The decisions were then posted on the website of the prime minister’s office early in the morning today, as per the posted time mentioned on the website.

“The government seems to be taking information sharing as a burden,” said former health minister Gagan Kumar Thapa, who was among those suggesting the single window system for information sharing at Wednesday’s all-party meeting. “This will backfire.”

Thapa said they suggested single window system so that the government could disseminate right information through the right source at the right time. “If the government fails to timely disseminate right information, misinformation will fill that gap,” he said. “This will create confusion among the people and they will eventually lose faith in the government. You know how important it is to win people’s confidence during emergencies.”

On vague information pouring in from multiple sources, Thapa said the government lacked an integrated national action plan clearly stating what role which government agency would play.

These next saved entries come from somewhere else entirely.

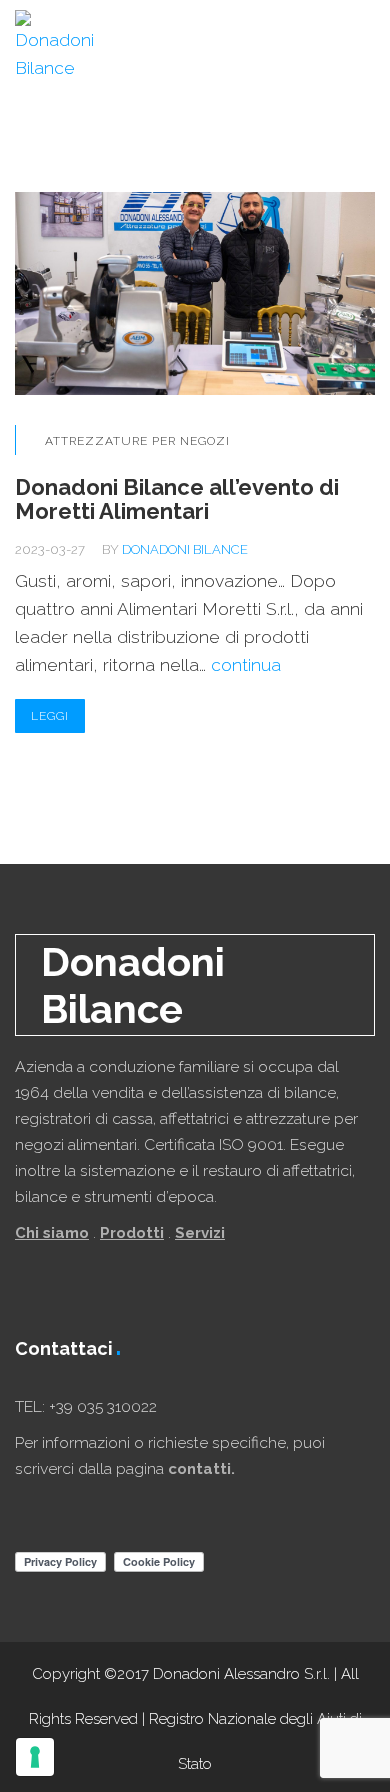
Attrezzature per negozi (137, 441)
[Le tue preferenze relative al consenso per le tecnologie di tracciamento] (35, 1757)
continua (246, 665)
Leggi (50, 716)
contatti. (201, 1469)
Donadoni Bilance (185, 549)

Communication expert Tara Nath Dahal said there was need for the mass media to act responsibly during emergencies and only disseminate verified information. He, however, added it was the state’s responsibility to make the mass media responsible by feeding in right information at the right time. If need be, the state has to collaborate with mass media and social media. “Emergency communication is a different ball game. Sadly, the government neither understands this nor has it devised a coordinated strategy,” said Dahal.

He said because of this lax emergency communication management, the people were sceptical that the government was hiding information about infections as it claimed Nepal was coronavirus-free.

Also yesterday, the country was rife with rumours about India sealing border points, resulting in panic-buying among the people in markets already hit by artificial shortages. “The government did not bother to timely quell such rumours with effective communication, and the people are still not convinced that such a situation would not arise,” said Dahal. “This shows the government is acting on an ad-hoc basis.”

 


A version of this article appears in print on March 14, 2020 of The Himalayan Times.